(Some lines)
--- start ---

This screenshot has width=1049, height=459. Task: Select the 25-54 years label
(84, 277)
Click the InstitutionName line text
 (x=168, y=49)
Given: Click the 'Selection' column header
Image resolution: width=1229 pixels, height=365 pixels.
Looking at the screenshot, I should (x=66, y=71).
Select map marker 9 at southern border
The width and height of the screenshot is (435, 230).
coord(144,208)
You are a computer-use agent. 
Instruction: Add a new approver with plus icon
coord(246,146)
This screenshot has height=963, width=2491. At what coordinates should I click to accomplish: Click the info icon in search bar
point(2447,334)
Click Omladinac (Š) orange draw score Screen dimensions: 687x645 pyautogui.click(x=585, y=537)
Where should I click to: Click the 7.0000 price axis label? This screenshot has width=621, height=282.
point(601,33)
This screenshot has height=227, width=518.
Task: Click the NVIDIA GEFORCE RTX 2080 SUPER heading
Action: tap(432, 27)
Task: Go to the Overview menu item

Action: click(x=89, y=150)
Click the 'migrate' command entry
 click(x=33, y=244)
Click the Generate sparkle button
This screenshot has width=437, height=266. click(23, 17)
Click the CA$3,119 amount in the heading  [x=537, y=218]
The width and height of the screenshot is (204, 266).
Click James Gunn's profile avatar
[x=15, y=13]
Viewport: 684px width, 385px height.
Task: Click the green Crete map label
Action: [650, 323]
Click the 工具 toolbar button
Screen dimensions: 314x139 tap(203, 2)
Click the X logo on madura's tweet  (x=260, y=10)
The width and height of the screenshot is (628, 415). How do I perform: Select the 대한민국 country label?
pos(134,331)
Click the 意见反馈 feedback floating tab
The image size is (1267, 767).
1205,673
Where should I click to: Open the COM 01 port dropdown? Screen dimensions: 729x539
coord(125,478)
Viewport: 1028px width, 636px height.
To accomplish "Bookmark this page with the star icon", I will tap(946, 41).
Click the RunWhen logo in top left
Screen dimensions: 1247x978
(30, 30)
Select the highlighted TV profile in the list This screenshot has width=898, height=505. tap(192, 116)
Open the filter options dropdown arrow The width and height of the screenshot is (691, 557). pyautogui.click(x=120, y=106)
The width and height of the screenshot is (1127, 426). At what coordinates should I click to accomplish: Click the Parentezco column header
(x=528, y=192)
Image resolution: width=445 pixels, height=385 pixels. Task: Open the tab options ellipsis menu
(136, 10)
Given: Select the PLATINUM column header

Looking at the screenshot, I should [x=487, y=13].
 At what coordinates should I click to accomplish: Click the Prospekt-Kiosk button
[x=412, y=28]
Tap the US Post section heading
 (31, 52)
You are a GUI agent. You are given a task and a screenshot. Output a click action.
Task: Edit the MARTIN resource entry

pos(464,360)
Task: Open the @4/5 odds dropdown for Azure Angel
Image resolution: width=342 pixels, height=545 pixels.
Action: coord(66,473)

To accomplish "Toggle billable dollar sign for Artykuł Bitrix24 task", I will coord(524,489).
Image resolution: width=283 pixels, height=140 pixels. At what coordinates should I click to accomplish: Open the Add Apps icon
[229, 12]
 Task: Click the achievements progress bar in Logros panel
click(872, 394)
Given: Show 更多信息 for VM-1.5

--- end ---

*OBJECTIVE:* Please copy all of the lines above without changing a single character.

*THE RESPONSE:*
This screenshot has width=1049, height=459. Task: Select the 25-54 years label
(84, 277)
Click the InstitutionName line text
 (x=168, y=49)
Given: Click the 'Selection' column header
Image resolution: width=1229 pixels, height=365 pixels.
Looking at the screenshot, I should (x=66, y=71).
Select map marker 9 at southern border
The width and height of the screenshot is (435, 230).
coord(144,208)
You are a computer-use agent. 
Instruction: Add a new approver with plus icon
coord(246,146)
This screenshot has height=963, width=2491. At what coordinates should I click to accomplish: Click the info icon in search bar
point(2447,334)
Click Omladinac (Š) orange draw score Screen dimensions: 687x645 pyautogui.click(x=585, y=537)
Where should I click to: Click the 7.0000 price axis label? This screenshot has width=621, height=282.
point(601,33)
This screenshot has height=227, width=518.
Task: Click the NVIDIA GEFORCE RTX 2080 SUPER heading
Action: tap(432, 27)
Task: Go to the Overview menu item

Action: click(x=89, y=150)
Click the 'migrate' command entry
 click(x=33, y=244)
Click the Generate sparkle button
This screenshot has width=437, height=266. click(23, 17)
Click the CA$3,119 amount in the heading  [x=537, y=218]
The width and height of the screenshot is (204, 266).
Click James Gunn's profile avatar
[x=15, y=13]
Viewport: 684px width, 385px height.
Task: Click the green Crete map label
Action: [650, 323]
Click the 工具 toolbar button
Screen dimensions: 314x139 tap(203, 2)
Click the X logo on madura's tweet  (x=260, y=10)
The width and height of the screenshot is (628, 415). How do I perform: Select the 대한민국 country label?
pos(134,331)
Click the 意见反馈 feedback floating tab
The image size is (1267, 767).
1205,673
Where should I click to: Open the COM 01 port dropdown? Screen dimensions: 729x539
coord(125,478)
Viewport: 1028px width, 636px height.
To accomplish "Bookmark this page with the star icon", I will tap(946, 41).
Click the RunWhen logo in top left
Screen dimensions: 1247x978
(30, 30)
Select the highlighted TV profile in the list This screenshot has width=898, height=505. tap(192, 116)
Open the filter options dropdown arrow The width and height of the screenshot is (691, 557). pyautogui.click(x=120, y=106)
The width and height of the screenshot is (1127, 426). At what coordinates should I click to accomplish: Click the Parentezco column header
(x=528, y=192)
Image resolution: width=445 pixels, height=385 pixels. Task: Open the tab options ellipsis menu
(136, 10)
Given: Select the PLATINUM column header

Looking at the screenshot, I should [x=487, y=13].
 At what coordinates should I click to accomplish: Click the Prospekt-Kiosk button
[x=412, y=28]
Tap the US Post section heading
 (31, 52)
You are a GUI agent. You are given a task and a screenshot. Output a click action.
Task: Edit the MARTIN resource entry

pos(464,360)
Task: Open the @4/5 odds dropdown for Azure Angel
Image resolution: width=342 pixels, height=545 pixels.
Action: coord(66,473)

To accomplish "Toggle billable dollar sign for Artykuł Bitrix24 task", I will coord(524,489).
Image resolution: width=283 pixels, height=140 pixels. At what coordinates should I click to accomplish: Open the Add Apps icon
[229, 12]
 Task: Click the achievements progress bar in Logros panel
click(872, 394)
Given: Show 更多信息 for VM-1.5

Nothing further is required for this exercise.